Código de Ética Médica: Conflito de Interesses em Transplantes

HA - Hospital das Américas - Rede Américas (SP) — Prova 2016

Enunciado

É VEDADO ao médico:

Alternativas

  1. A) deixar de alimentar compulsoriamente indivíduo capaz física e mentalmente, que por vontade própria realiza greve de fome.
  2. B) emitir segunda opinião solicitada pelo paciente ou por seu representante legal.
  3. C) participar do processo de diagnóstico da morte ou da decisão de suspender meios artificiais para prolongar a vida de possível doador, quando pertencente à equipe de transplante.
  4. D) realizar procedimentos em situação de risco iminente de morte sem consentimento do paciente ou de seu representante legal.

Pérola Clínica

Médico da equipe de transplante: VEDADO participar do diagnóstico de morte ou decisão de suspender suporte vital do doador.

Resumo-Chave

O Código de Ética Médica (CEM) veda ao médico pertencente à equipe de transplante participar do processo de diagnóstico da morte ou da decisão de suspender meios artificiais para prolongar a vida de um possível doador. Esta vedação visa evitar qualquer conflito de interesse e garantir a imparcialidade e a ética no processo de doação de órgãos.

Contexto Educacional

O Código de Ética Médica (CEM) é um documento fundamental que rege a conduta dos profissionais de medicina no Brasil, estabelecendo direitos, deveres e vedações. A compreensão de suas diretrizes é crucial para a prática médica diária e para a aprovação em provas de residência, que frequentemente abordam dilemas éticos e normativas. As vedações ao médico são pontos de atenção importantes, pois delimitam as fronteiras da atuação profissional. Um ponto crítico abordado pelo CEM, e frequentemente testado, refere-se ao conflito de interesses em situações de doação de órgãos.
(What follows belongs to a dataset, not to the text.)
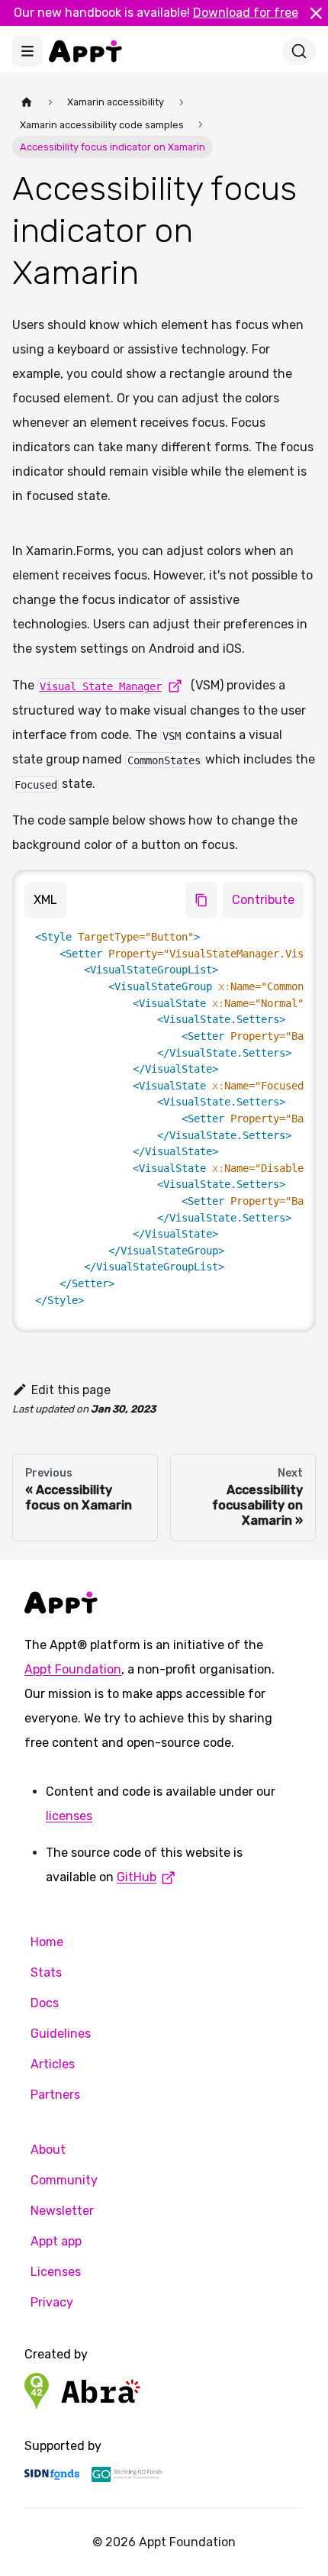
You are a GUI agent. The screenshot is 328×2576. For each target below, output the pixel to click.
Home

Especificamente, é vedado ao médico que integra a equipe de transplante participar do processo de diagnóstico da morte (especialmente a morte encefálica) ou da decisão de suspender os meios artificiais que prolongam a vida de um possível doador. Esta norma visa assegurar a total isenção e imparcialidade na determinação da morte, protegendo a dignidade do paciente e a confiança pública no sistema de transplantes. Outras situações éticas importantes incluem o respeito à autonomia do paciente, como no caso de greve de fome de um indivíduo capaz, onde o médico deve informar os riscos, mas respeitar a decisão. A emissão de segunda opinião é um direito do paciente e não uma vedação ao médico. A realização de procedimentos em risco iminente de morte sem consentimento é permitida em casos de urgência/emergência, quando não há tempo hábil para obter o consentimento e a vida do paciente está em risco. O conhecimento dessas nuances éticas é essencial para uma prática médica segura e responsável.

Perguntas Frequentes

Qual a vedação ética para médicos de equipes de transplante?

É vedado ao médico que faz parte da equipe de transplante participar do processo de diagnóstico da morte do potencial doador ou da decisão de suspender os meios artificiais que prolongam sua vida. Essa medida garante a imparcialidade e a ética do processo.

Por que existe essa vedação no Código de Ética Médica?

Essa vedação existe para evitar qualquer conflito de interesses. A equipe responsável pelo diagnóstico de morte ou pela decisão de suspender o suporte vital deve ser totalmente independente da equipe que se beneficiará da doação de órgãos, garantindo a máxima transparência e ética.

O que o Código de Ética Médica diz sobre a greve de fome?

O Código de Ética Médica permite que o médico respeite a vontade de um indivíduo capaz física e mentalmente que, por vontade própria, realiza greve de fome, desde que devidamente informado sobre os riscos e consequências. Não é vedado deixar de alimentar compulsoriamente nesse caso.